Records contained in a dataset
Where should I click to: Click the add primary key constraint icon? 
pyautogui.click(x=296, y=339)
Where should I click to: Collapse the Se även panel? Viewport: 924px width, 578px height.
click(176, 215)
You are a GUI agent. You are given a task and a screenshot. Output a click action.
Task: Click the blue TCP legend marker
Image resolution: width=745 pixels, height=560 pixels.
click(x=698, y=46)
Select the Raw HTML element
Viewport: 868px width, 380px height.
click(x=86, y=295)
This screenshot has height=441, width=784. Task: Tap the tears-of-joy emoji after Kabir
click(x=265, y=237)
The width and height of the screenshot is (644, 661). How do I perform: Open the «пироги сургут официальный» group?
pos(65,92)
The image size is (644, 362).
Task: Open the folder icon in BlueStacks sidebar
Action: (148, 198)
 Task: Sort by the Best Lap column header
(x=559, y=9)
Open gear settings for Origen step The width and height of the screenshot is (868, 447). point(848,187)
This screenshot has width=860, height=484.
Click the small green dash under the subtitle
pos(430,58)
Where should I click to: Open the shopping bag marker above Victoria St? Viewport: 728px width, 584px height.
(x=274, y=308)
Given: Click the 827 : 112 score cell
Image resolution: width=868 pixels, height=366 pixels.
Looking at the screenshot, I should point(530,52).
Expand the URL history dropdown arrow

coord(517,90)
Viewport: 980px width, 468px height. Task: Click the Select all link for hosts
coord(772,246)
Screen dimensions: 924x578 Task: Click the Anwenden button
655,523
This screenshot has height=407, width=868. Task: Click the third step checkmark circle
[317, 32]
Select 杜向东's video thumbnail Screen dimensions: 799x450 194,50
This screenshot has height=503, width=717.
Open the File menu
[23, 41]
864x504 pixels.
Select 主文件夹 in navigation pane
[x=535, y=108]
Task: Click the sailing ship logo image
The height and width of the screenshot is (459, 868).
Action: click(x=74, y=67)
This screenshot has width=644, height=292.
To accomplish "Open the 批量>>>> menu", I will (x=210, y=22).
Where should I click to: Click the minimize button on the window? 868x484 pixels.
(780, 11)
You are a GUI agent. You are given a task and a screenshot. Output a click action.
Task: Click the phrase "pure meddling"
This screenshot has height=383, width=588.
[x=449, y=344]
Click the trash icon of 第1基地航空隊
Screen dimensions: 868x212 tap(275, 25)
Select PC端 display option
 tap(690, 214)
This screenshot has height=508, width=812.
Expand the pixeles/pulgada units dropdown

■ ACTIVITY
Look above for the line containing "This screenshot has height=503, width=717.", then transcribe it and all lines after it through the last, exactly and with nothing else.

■ EXERCISE RESULT
This screenshot has height=503, width=717.
Open the File menu
[23, 41]
864x504 pixels.
Select 主文件夹 in navigation pane
[x=535, y=108]
Task: Click the sailing ship logo image
The height and width of the screenshot is (459, 868).
Action: click(x=74, y=67)
This screenshot has width=644, height=292.
To accomplish "Open the 批量>>>> menu", I will (x=210, y=22).
Where should I click to: Click the minimize button on the window? 868x484 pixels.
(780, 11)
You are a GUI agent. You are given a task and a screenshot. Output a click action.
Task: Click the phrase "pure meddling"
This screenshot has height=383, width=588.
[x=449, y=344]
Click the trash icon of 第1基地航空隊
Screen dimensions: 868x212 tap(275, 25)
Select PC端 display option
 tap(690, 214)
This screenshot has height=508, width=812.
Expand the pixeles/pulgada units dropdown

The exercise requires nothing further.